Amazon Recognition is a HIPAA eligible service

You need to ensure that the Amazon S3 bucket you want to use is in the same region as your Amazon Recognition API endpoint.

How does it work?

Amazon Recognition provides two API sets, they are Amazon Recognition Image for analyzing images and Amazon Recognition Video, for analyzing videos.

Both API sets perform detection and recognition analysis of images and videos.
Amazon Recognition Video can be used to track the path of people in a stored video.
Amazon Recognition Video to searching a streaming video for persons whose facial descriptions match facial descriptions already stored by Amazon Recognition.

RecognizeCelebrities API returns information for up to 100 celebrities detected in an image.

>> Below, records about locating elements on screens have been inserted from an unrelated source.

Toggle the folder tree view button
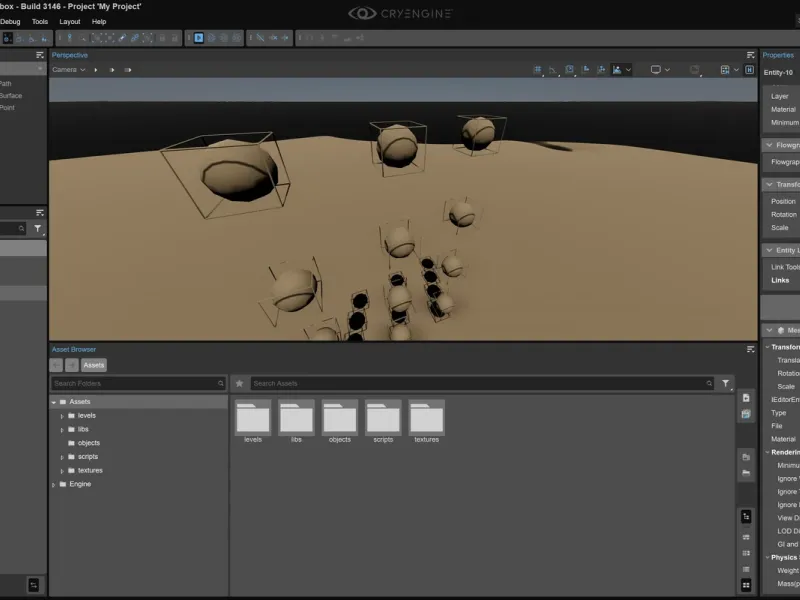The height and width of the screenshot is (600, 800). pos(746,516)
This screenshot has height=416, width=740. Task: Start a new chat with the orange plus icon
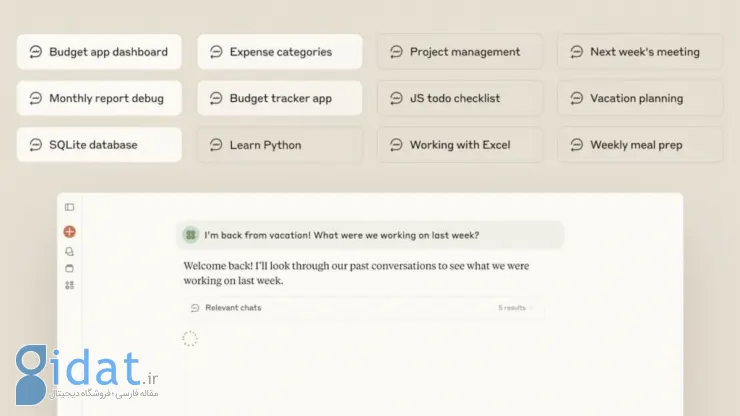pyautogui.click(x=69, y=232)
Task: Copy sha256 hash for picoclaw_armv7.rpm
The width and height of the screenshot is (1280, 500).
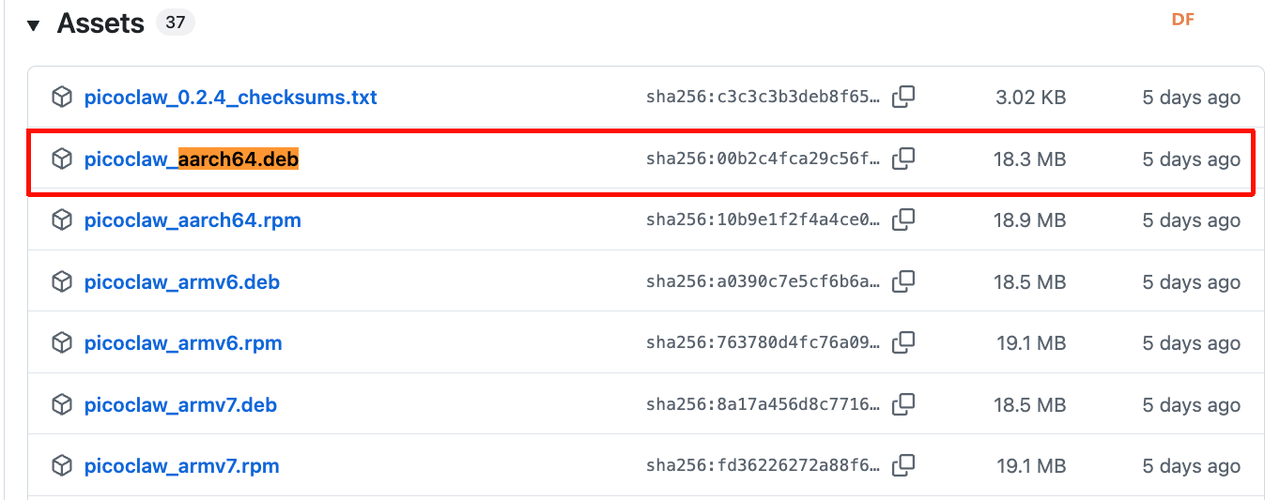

Use cases for AWS recognition

Searchable image and video libraries

Amazon Recognition makes images and stored videos searchable

Face-based user verification

It can be used in building access or similar applications, compares a live image to a reference image

Sentiment and demographic analysis

Amazon Recognition detects emotions such as happiness, sadness, or surprise, and demographic information such as gender from facial images.

Recognition can analyze images and send the emotion and demographic attributes to Amazon Redshift for periodic reporting on trends such as in-store locations and similar scenarios.

Facial recognition

Images, Stored Videos, and Streaming videos can be searches for faces that match those in a face collection A face collection is an index of faces that you own and manage

Unsafe Content Detection

Amazon Recognition can detect explicit and suggestive adult content in images and in videos

For example, social and dating sites, photo-sharing platforms, blogs and forums, apps for children, e-commerce sites, entertainment, and online advertising services.

Celebrity recognition

Amazon Recognition can recognize thousands of celebrities (politicians, sports, business, entertainment, and media) within supplied images and in videos.

Text detection

It  detecting text in an image allows for extracting textual content from images.

Benefits

Integrate powerful image and video recognition into your apps

Amazon Recognition removes the complexity of building image recognition capabilities into applications by making powerful and accurate analysis available with a simple API.

Deep learning-based image and video analysis

Recognition uses deep learning technology to accurately analyze images, find and compare faces in images, and detect objects and scenes within images and videos.

Scalable image analysis

Amazon Recognition enables for the analysis of millions of images.
This allows for curating and organizing massive amounts of visual data.

Low cost

Clients pay for the images and videos they analyze and the face metadata that stored. There are no minimum fees or upfront commitments.